Plusieurs inspecteurs du travail signifient à différentes directions d’établissement la légitimité du droit de retrait. En Champagne–Ardenne et en Alsace, les différents inspecteurs du travail préconisent auprès de la direction la suspension de l’EAS (déployée depuis plusieurs années) le temps de reprocéder à une évaluation des risques à la lumière de l’accident survenu le 16 Octobre.

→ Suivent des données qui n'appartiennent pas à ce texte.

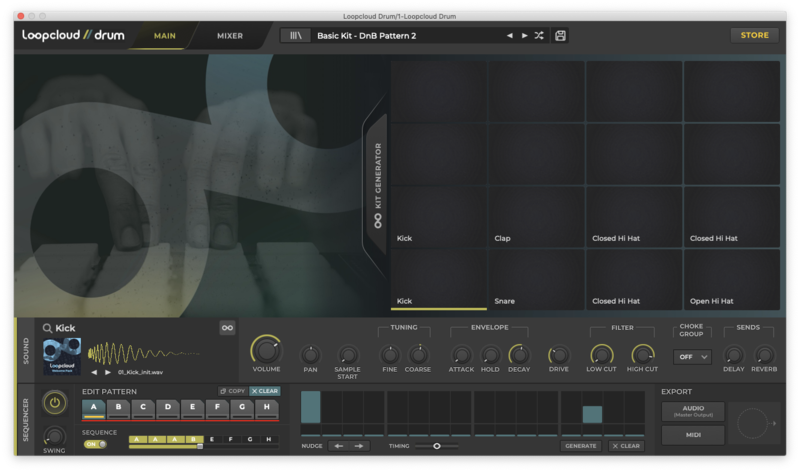The height and width of the screenshot is (472, 800).
Task: Open the Choke Group OFF dropdown
Action: pos(692,357)
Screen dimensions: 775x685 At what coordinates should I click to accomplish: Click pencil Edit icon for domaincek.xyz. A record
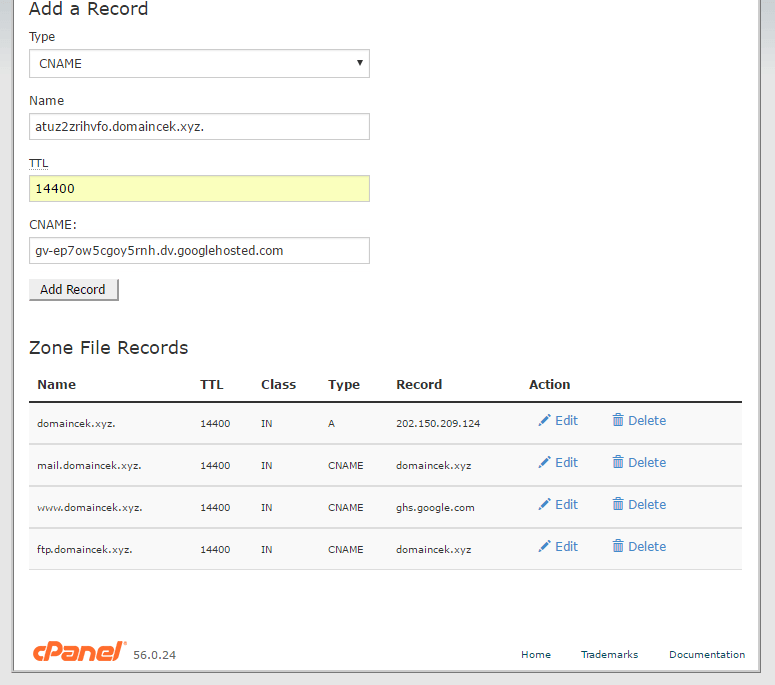545,421
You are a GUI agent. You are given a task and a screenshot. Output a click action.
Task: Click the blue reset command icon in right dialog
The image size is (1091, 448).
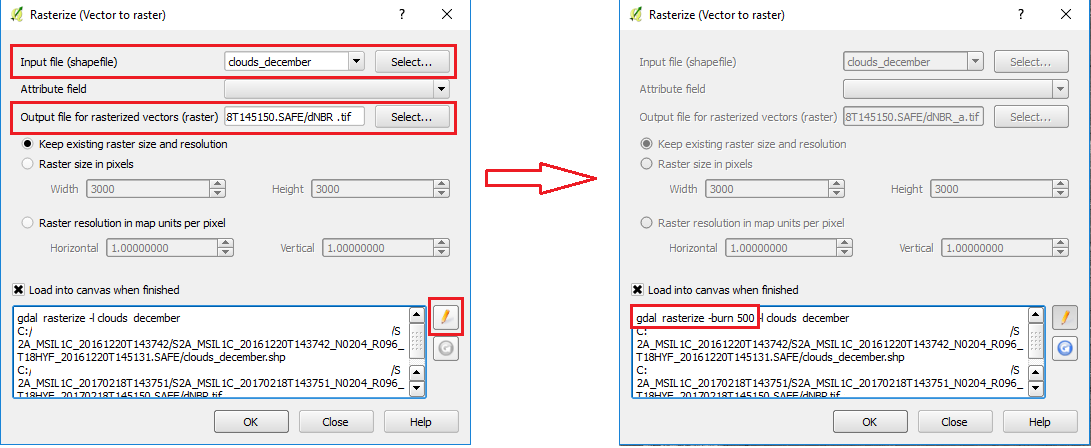point(1065,348)

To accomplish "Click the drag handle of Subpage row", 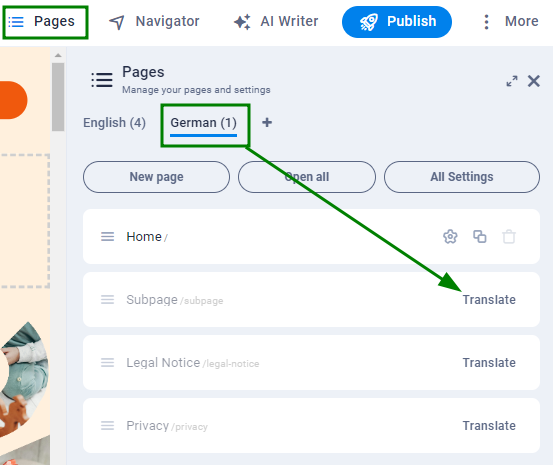I will coord(108,300).
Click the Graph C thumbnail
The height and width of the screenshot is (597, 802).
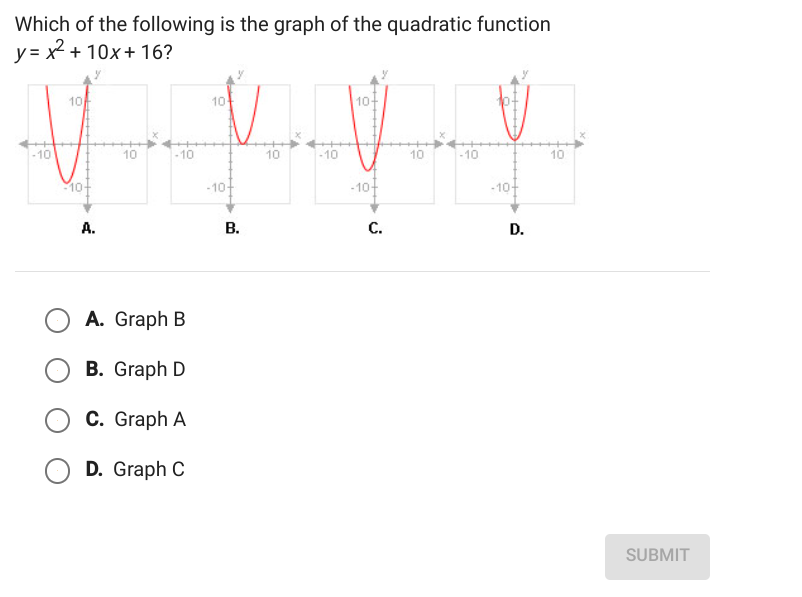tap(375, 145)
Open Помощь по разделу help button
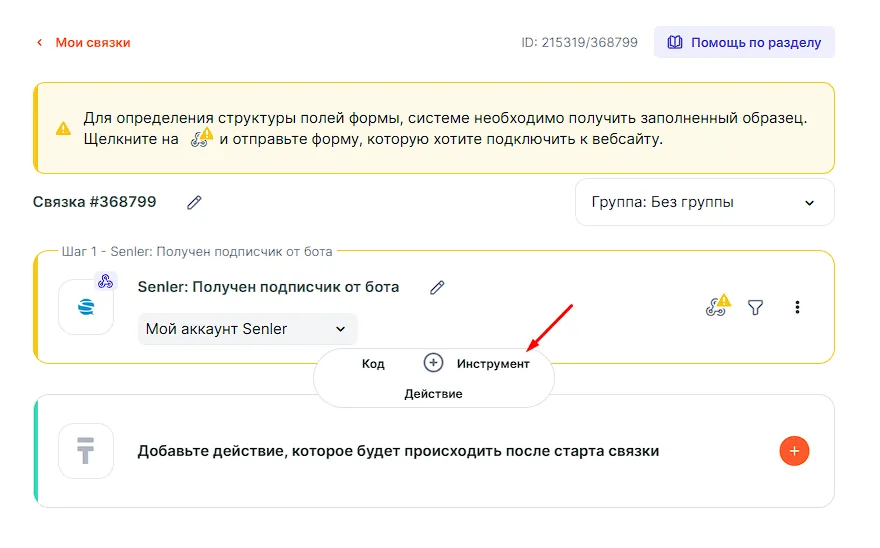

Le mouvement se poursuit et permet d’imposer à la direction de Champagne-Ardenne un accord de fin de conflit qui acte sur leur périmètre régional :
- Le retour d’un contrôleur pour tous les AGC en circulation à minima jusqu’à la fin des enquêtes
- Une école d’ASCT
- Un accord sûreté régional
- L’accompagnement de 80 % des trains en circulation en Champagne Ardenne par un contrôleur
- Le maintien des autorisations de départ
- L’absence de sanctions pour les cheminots de Champagne-Ardenne s’étant retirés
Un coup de semonce annonciateur d’une entrée massive des cheminots contre la régression sociale à partir du 5 décembre ?
Bien que n’ayant pas à ce jour fait reculer la direction sur le principe même de l’EAS au niveau national, la riposte permet de mettre un coup d’arrêt à son extension et impose dans la région d’où est parti le mouvement un retour en arrière sur la question de l’EAS.
Mais surtout, le droit de retrait exercé par les roulants a soulevé de nombreuses problématiques de sécurité et a démontré la puissance de feu de la CGT à la SNCF, à quelques semaines d’un 5 décembre qui s’annonce comme une des plus grosses grèves interprofessionnelles depuis les 20 dernières années !
2 thoughts on “Le droit de retrait massif des cheminots « roulants » dans tout le pays : un sérieux coup de semonce envers la direction SNCF et le gouvernement !”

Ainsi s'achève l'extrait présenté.